The in-game soundtrack was written and produced by Tim Wright, who also composed music for the Wipeout series of games released by Psygnosis.

== Reception ==

Colony Wars received critical acclaim. Reviewers lauded the game's graphics, mission branching system, controls (particularly with analog joypads), selection of weapons and craft, and the way the game achieved a feeling of actually being present in an epic space battle. IGN elaborated that "The game has an incredible sense of scale and space ... One minute you're flying your small attack fighter through a formation of giant (and I mean h-u-g-e) space cruisers, desperately trying to avoid the massive laser beams they're firing at you, and the next you're flying like a madman in the midst of a swarm of tiny enemy attack fighters trying to destroy them before they send you floating home in pieces." Electronic Gaming Monthly gave it their "Game of the Month" award, with Crispin Boyer calling it "a breathtaking epic" and Kraig Kujawa "top-notch in just about every way possible." Boyer also made Colony Wars his pick for "Sleeper Hit of the Holidays" several months before EGM reviewed the game, and in EGMs 1997 Editors' Choice Awards, it was a runner-up for "Best PlayStation Game of the Year" (behind Castlevania: Symphony of the Night), "Best Graphics" (behind Final Fantasy VII), and "Best Sound" (behind Oddworld: Abe's Oddysee). GamePro gave it a 4.5 out of 5 in control and sound and a perfect 5.0 in graphics and fun factor, saying it "easily ranks as the best space-combat game on the PlayStation."
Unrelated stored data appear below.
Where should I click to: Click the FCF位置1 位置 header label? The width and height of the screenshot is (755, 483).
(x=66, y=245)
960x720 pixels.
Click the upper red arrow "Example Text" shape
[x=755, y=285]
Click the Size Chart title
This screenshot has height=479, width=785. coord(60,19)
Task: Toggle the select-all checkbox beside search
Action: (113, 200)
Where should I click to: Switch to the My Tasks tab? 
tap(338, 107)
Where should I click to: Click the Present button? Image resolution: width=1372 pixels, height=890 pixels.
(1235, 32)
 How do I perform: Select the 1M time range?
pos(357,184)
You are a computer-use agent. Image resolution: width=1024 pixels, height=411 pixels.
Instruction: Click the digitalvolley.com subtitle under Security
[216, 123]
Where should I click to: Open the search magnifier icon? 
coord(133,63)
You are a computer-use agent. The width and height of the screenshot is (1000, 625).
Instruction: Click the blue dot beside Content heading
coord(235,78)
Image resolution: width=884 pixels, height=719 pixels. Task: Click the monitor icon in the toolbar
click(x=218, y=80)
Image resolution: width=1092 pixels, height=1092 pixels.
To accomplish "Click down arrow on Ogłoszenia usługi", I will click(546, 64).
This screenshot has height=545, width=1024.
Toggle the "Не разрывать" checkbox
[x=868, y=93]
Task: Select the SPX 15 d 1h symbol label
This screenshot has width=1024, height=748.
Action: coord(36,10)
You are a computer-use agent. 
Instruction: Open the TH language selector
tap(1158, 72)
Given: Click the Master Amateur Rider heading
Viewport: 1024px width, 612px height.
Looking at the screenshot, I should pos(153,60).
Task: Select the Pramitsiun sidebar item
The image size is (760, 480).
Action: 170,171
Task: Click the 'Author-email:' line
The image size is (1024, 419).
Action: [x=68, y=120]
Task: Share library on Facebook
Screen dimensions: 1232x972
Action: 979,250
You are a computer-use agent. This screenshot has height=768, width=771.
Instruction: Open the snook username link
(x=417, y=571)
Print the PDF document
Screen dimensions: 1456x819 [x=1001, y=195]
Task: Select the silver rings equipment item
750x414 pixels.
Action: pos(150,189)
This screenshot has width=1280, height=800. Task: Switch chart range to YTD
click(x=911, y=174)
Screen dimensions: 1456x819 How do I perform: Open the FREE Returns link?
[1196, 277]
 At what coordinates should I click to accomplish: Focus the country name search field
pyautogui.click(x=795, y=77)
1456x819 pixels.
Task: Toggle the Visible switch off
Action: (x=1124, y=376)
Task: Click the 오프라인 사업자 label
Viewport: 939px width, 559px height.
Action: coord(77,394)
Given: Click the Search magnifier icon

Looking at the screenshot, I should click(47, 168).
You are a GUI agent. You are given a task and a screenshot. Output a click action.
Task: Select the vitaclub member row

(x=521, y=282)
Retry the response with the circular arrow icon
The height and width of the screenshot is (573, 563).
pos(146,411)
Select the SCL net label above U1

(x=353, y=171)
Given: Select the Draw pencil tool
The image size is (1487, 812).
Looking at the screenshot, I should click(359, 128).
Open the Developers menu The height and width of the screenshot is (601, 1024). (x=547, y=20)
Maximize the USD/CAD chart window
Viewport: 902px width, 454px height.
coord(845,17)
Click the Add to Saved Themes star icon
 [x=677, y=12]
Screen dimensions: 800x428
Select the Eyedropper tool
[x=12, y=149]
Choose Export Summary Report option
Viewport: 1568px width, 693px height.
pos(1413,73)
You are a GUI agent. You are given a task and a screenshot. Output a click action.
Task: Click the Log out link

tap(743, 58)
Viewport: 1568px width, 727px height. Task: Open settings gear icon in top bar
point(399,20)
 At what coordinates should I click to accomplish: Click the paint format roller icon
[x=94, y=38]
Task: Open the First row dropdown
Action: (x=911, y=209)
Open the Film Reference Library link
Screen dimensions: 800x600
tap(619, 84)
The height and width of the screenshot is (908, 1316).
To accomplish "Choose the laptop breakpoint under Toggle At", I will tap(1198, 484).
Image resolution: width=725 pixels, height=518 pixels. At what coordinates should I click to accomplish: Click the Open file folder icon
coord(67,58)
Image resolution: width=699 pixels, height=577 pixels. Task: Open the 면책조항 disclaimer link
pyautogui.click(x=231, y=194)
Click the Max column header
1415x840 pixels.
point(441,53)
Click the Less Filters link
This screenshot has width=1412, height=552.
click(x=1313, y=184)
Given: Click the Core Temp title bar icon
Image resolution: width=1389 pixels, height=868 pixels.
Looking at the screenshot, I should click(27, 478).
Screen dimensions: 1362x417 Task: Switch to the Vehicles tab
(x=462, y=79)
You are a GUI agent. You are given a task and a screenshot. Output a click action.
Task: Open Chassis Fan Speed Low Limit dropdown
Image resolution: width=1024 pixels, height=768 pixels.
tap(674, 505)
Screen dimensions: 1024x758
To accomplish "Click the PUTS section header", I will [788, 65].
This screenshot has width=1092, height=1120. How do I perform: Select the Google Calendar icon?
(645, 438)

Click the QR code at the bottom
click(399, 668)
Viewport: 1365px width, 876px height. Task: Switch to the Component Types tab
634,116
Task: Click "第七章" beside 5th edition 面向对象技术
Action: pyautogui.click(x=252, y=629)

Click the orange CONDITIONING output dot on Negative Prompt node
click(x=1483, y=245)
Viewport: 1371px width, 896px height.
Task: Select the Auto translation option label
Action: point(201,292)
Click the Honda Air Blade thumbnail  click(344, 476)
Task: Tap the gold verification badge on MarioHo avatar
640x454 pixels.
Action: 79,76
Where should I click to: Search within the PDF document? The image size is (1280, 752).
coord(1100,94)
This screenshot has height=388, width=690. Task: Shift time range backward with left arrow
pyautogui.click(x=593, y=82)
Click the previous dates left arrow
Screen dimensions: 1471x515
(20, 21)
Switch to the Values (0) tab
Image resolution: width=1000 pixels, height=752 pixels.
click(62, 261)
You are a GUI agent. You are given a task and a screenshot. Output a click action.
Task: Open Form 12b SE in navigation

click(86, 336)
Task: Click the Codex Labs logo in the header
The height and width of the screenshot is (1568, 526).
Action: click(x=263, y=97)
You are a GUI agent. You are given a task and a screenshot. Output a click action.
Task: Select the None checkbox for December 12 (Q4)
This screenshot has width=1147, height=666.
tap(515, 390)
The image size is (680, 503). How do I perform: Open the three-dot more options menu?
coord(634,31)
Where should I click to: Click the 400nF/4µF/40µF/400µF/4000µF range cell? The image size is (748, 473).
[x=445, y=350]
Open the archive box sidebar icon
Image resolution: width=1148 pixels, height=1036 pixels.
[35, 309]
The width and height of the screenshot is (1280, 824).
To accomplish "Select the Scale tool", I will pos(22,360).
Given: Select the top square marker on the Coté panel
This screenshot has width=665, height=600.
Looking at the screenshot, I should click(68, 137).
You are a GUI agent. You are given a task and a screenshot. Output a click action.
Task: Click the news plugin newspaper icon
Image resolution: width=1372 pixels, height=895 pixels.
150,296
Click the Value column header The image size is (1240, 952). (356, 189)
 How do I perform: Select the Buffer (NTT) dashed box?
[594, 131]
Edge praised the game's graphics and presentation values, but criticized its superficial gameplay, stating that the game "proves little more than a 3D interpretation of Asteroids." GameSpot took the reverse position, saying that the storyline and general mission presentation are bland, but that the gameplay excels due to the intense situations which arise during combat. Next Generation stated, "A technological marvel, Colony Wars seems to redefine what is possible on PlayStation. The special effects used throughout are both eye-popping and superior to just about anything that has come before on any platform. Simply put, this game is not to be missed." EGMs Shawn Smith went so far as to say that the graphics were the best of any PlayStation game to date.

The game sold more than 150,000 copies in the United States of America.

Aggregate score
| Aggregator | Score |
|---|---|
| Metacritic | 91/100 |

Review scores
| Publication | Score |
|---|---|
| Edge | 6/10 |
| Electronic Gaming Monthly | 9.25/10 |
| GameSpot | 7.2/10 |
| IGN | 9.3/10 |
| Next Generation | 5/5 |

== Sequels ==

Colony Wars was the first title in a series that included two sequels: Vengeance (1998) and Red Sun (2000). In 2010, UGO listed the series among its top 25 games most in need of sequels.

Star Trek: Invasion (2000) is a similar space combat simulator for the PlayStation developed by many of the same people that worked on the Colony Wars series.